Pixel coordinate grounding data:

* * *

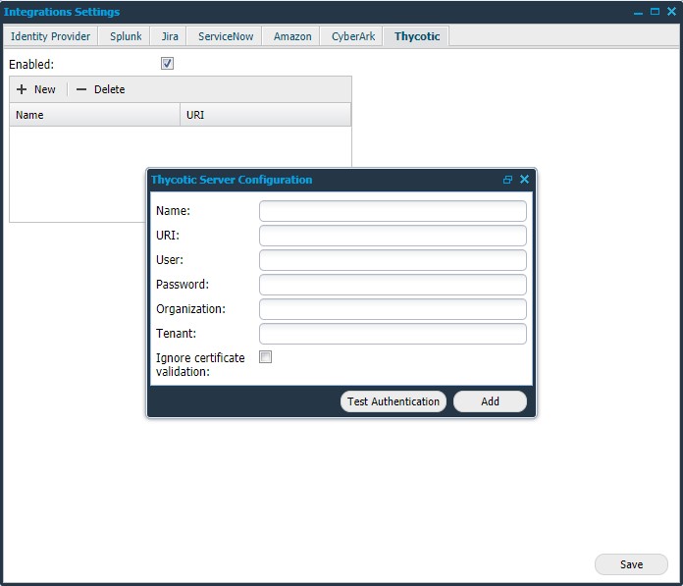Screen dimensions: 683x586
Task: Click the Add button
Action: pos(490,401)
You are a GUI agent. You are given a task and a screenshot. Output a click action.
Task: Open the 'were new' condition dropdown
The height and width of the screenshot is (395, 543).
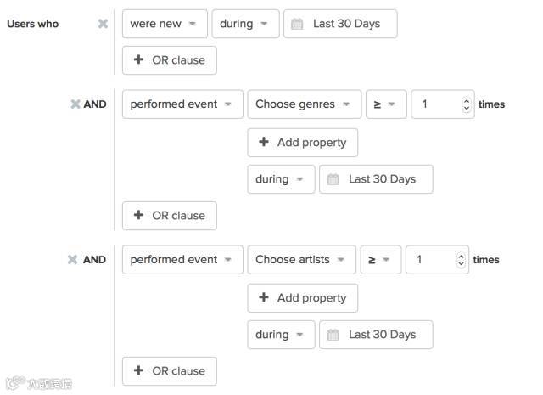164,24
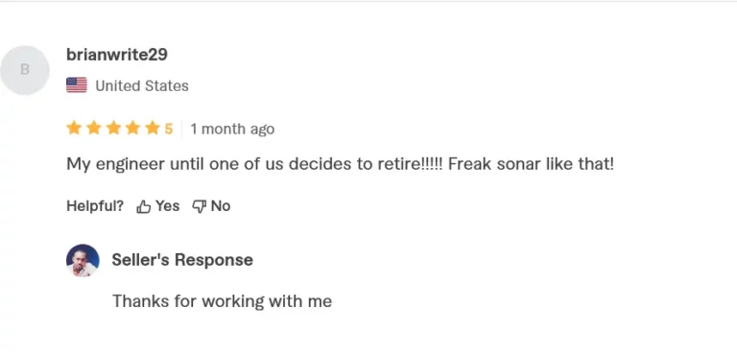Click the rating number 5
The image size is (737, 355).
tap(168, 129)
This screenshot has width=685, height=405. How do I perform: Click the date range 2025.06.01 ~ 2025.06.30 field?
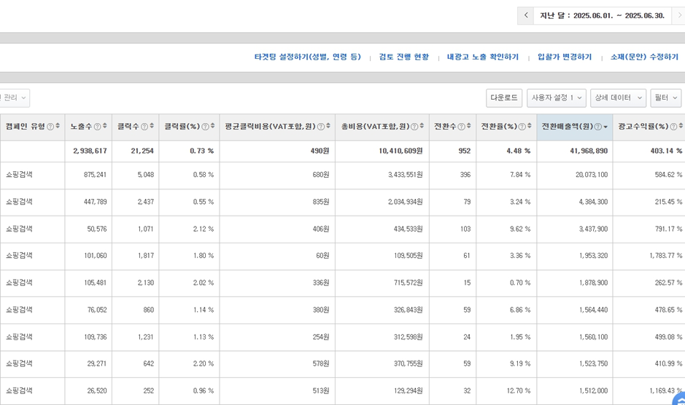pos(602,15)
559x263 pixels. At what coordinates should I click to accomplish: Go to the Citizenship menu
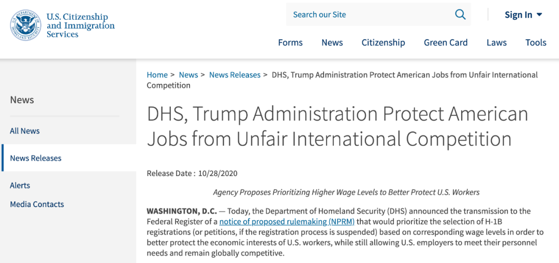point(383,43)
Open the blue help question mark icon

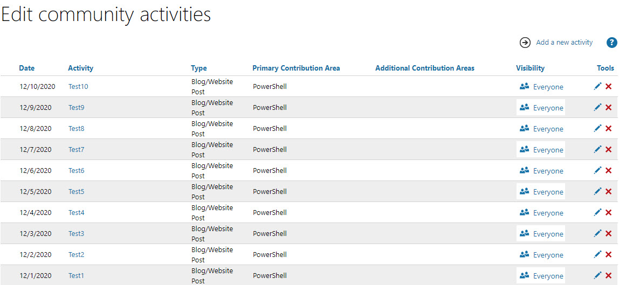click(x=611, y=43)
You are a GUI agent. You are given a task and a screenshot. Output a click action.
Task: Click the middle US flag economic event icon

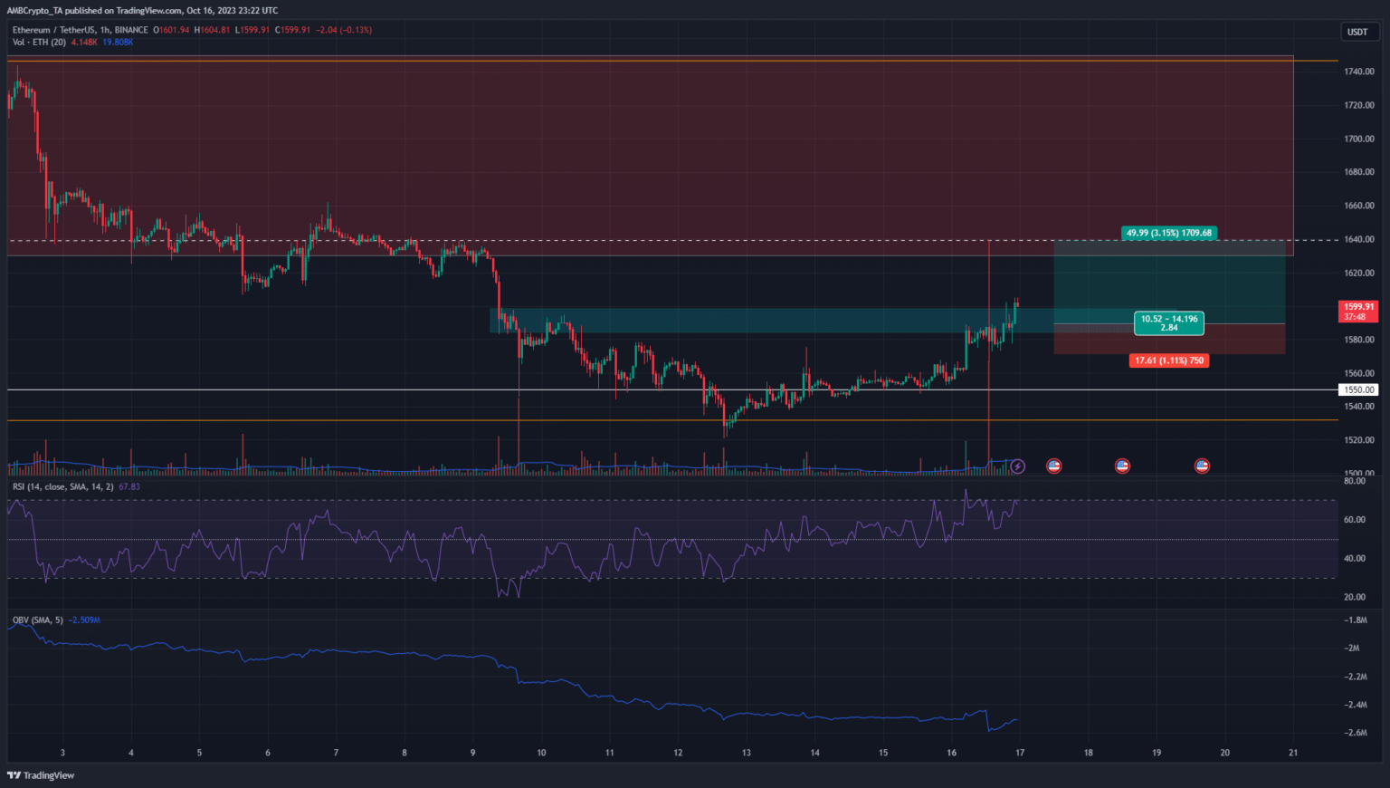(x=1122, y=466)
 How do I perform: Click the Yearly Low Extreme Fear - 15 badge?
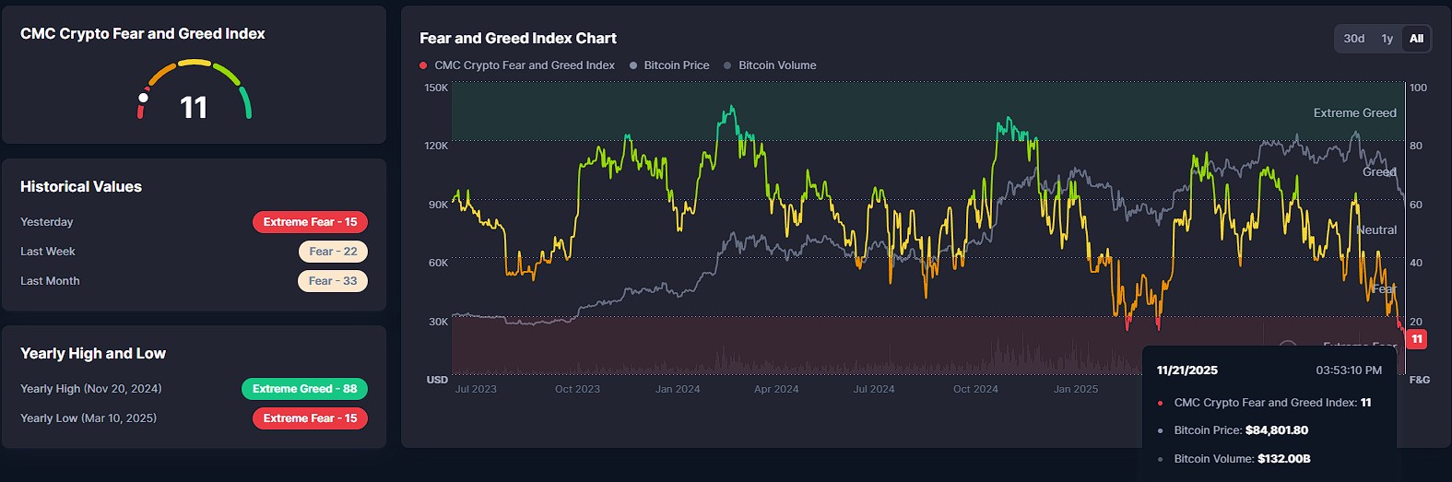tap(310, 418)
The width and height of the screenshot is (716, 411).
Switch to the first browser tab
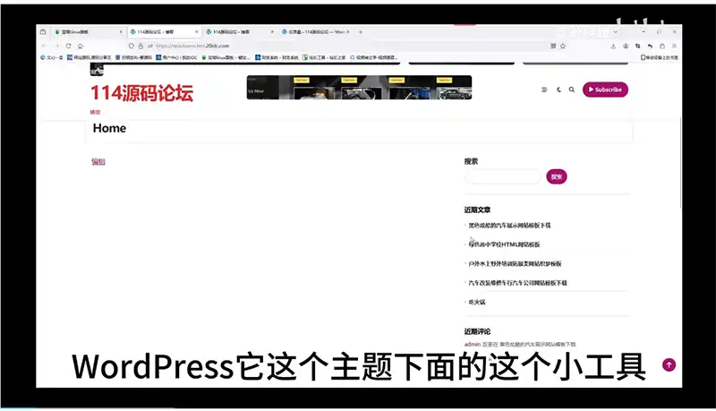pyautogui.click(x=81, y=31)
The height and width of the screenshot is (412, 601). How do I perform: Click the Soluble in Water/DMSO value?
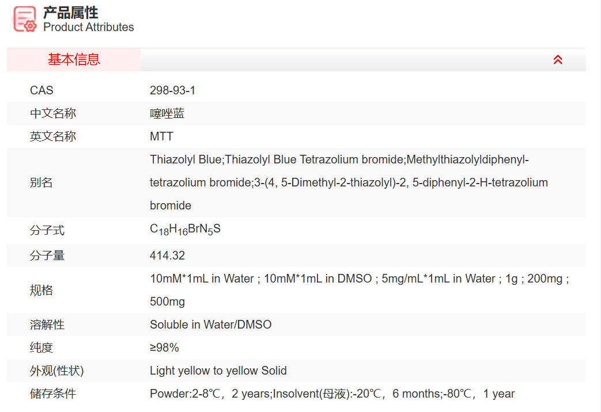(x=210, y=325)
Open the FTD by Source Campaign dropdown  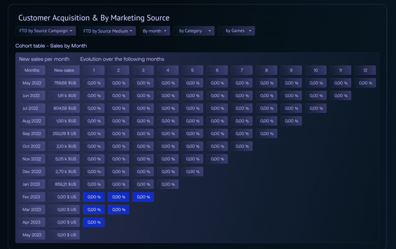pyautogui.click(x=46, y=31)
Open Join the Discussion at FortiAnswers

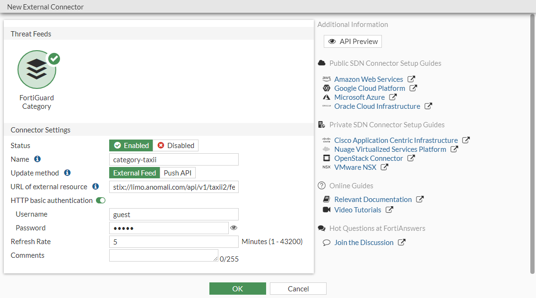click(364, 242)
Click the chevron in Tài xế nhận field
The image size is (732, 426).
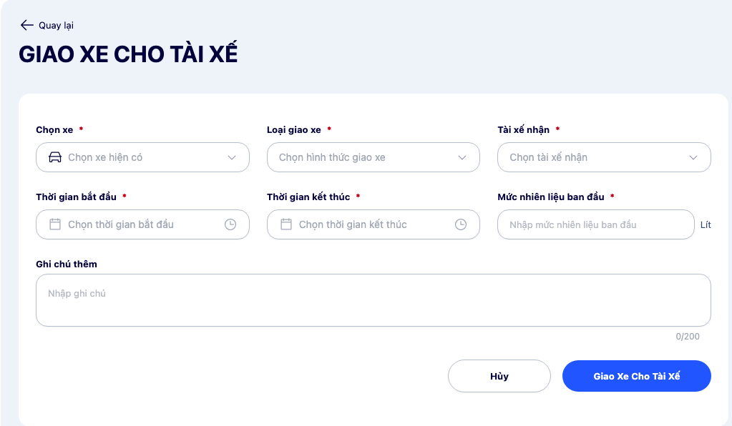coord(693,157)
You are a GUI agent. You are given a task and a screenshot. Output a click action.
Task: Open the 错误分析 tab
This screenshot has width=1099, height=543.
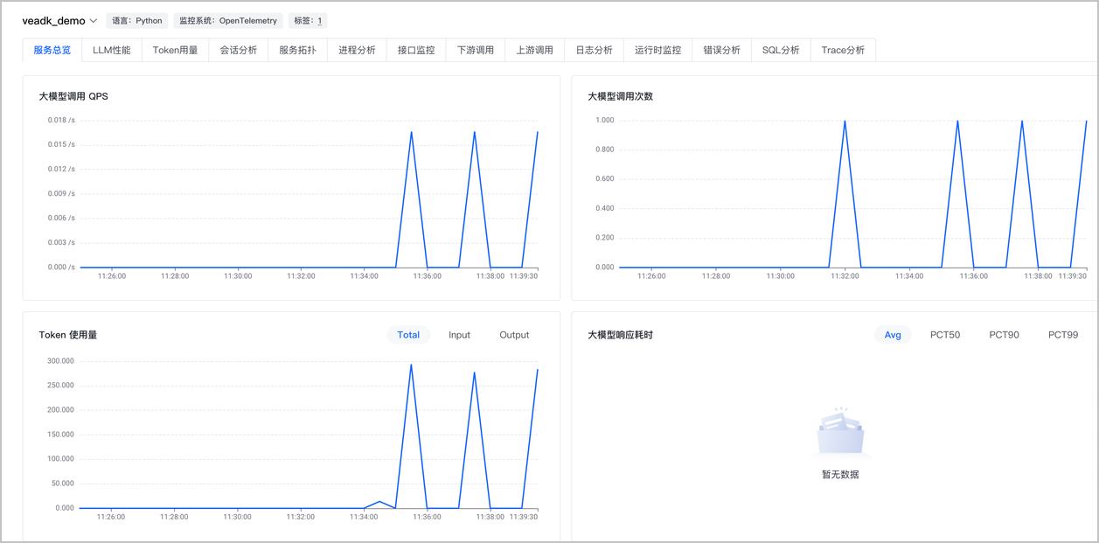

* * *

Task to complete:
Say again, word for word, every line from the one with "The image size is (732, 426)." through the last line of the data above, minus the pictures.

Exercise result:
The image size is (732, 426).
coord(693,157)
You are a GUI agent. You are given a task and a screenshot. Output a click action.
Task: Open the 错误分析 tab
This screenshot has width=1099, height=543.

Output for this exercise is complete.